Usually jobs make use of distributed data Sinks to output results, in order to not bottleneck the process for massive datasets. While this is efficient, it’s not always convenient.

For certain jobs, especially batch ones, which produce a reasonably small amount of output, some clients would prefer to get results directly, at the point where they have submitted the job.
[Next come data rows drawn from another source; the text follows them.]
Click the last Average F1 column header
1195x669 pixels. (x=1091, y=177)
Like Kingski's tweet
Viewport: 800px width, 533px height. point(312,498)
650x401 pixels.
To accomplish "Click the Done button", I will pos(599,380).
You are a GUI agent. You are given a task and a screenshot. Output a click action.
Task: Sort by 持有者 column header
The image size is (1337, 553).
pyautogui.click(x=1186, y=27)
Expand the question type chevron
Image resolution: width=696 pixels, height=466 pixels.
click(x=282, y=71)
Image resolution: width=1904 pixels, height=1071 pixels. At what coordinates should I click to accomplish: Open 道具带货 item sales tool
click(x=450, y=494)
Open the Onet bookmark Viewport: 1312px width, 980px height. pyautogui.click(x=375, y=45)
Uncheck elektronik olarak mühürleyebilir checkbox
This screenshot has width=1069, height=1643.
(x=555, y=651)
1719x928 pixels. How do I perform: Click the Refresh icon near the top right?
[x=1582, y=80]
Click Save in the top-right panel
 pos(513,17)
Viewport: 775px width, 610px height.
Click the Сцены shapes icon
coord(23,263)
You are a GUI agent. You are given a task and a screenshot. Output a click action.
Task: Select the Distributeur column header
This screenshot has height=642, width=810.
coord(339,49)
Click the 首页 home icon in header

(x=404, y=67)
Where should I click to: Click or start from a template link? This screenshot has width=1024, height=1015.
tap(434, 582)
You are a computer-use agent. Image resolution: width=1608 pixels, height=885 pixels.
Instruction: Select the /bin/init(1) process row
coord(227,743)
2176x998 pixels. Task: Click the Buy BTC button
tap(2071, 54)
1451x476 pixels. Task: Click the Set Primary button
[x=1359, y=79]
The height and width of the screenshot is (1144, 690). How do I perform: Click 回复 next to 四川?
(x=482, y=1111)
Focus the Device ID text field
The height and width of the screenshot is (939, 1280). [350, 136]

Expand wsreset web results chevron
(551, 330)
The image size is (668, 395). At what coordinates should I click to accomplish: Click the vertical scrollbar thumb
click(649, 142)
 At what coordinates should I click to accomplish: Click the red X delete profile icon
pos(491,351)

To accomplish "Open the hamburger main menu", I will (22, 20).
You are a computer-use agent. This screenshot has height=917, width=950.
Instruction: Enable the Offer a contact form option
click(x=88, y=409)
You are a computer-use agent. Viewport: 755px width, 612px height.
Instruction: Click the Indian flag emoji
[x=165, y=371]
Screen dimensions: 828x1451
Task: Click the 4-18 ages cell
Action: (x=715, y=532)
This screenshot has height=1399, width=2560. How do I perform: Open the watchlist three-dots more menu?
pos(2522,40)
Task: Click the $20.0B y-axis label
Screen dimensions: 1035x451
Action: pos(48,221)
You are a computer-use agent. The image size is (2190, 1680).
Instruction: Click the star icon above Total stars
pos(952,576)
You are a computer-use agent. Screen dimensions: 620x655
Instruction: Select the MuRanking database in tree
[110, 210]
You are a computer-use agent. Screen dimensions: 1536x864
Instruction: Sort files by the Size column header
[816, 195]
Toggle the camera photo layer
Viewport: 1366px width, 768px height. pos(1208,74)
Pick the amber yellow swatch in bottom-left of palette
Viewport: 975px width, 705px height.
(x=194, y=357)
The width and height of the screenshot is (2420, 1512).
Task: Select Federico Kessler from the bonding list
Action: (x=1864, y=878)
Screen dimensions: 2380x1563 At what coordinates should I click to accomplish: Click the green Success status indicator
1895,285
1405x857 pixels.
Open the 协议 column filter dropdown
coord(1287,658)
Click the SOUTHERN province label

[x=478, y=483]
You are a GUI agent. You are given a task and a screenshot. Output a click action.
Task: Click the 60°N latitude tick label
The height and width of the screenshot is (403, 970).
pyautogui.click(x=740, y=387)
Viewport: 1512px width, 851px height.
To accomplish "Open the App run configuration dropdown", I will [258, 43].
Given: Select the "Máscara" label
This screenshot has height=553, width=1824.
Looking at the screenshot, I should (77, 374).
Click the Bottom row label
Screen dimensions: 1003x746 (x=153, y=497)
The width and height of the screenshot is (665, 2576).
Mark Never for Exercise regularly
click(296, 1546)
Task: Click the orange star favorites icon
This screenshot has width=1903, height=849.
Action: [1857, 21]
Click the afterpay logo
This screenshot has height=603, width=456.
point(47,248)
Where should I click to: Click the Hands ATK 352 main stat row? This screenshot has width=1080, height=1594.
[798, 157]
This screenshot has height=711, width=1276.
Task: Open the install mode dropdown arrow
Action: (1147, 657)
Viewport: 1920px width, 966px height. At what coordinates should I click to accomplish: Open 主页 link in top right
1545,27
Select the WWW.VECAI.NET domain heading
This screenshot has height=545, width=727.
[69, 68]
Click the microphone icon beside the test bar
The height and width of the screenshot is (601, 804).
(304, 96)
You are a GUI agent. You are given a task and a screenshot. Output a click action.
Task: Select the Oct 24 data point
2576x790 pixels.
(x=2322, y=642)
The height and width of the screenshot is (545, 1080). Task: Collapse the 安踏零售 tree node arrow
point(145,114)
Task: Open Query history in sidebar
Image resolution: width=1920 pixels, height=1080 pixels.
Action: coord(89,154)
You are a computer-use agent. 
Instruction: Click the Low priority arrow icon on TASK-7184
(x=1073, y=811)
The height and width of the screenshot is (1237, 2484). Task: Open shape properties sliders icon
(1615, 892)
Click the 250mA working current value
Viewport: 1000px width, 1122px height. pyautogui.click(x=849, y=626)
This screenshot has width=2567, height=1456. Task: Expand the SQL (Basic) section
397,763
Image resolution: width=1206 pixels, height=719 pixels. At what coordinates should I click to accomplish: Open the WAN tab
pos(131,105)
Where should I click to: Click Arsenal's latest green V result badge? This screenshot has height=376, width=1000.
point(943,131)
In order to make this happen Jet implements reactive style Observables, which can be used in the following way:

HazelcastInstance hz = Hazelcast.bootstrappedInstance();
JetService jet = hz.getJet();
Observable<Long> observable = jet.newObservable();
observable.addObserver(System.out::println);

Pipeline pipeline = Pipeline.create();
pipeline.readFrom(TestSources.items(0L, 1L, 2L, 3L, 4L))
        .writeTo(Sinks.observable(observable));

jet.newJob(pipeline).join();

observable.destroy();

As we can see Observables can be obtained from any Hazelcast member or client. An Observable can be observed by registering Observers on it , which are basically callbacks for handling results, errors and completion events. Handling errors and completion is optional. In order to make sure that no results are lost it is recommended that the Observers are registered with their Observables before Job submission.

Due to their reactive nature Observers and Observables work both in batch and streaming jobs, but for batch jobs they have even more convenient ways to be used.

They can for example be iterated over, without needing to register any explicit Observers up-front. They can even be converted into a Future form, with a build in transformation function for the results. For example just counting the results and printing the count is as simple as:

HazelcastInstance hz = Hazelcast.bootstrappedInstance();
JetService jet = hz.getJet();
Observable<Long> observable = jet.getObservable("results");

Pipeline pipeline = Pipeline.create();
pipeline.readFrom(TestSources.items(0L, 1L, 2L, 3L, 4L))
        .writeTo(Sinks.observable("results"));

observable.toFuture(Stream::count).thenAccept(System.out::println);
jet.newJob(pipeline).join();

observable.destroy();

Clean-up

Observables are backed by Ringbuffers stored in the cluster which should be cleaned up by the client, once they are no longer necessary. They have a destroy() method which does just that. If the Observable isn’t destroyed, its memory will be leaked in the cluster forever.

In case the client crashes, or looses track of its Observables for any reason it’s still possible to identify all live instances, by using JetService.getObservables() and then the ones no longer needed can be cleaned-up via their destroy methods.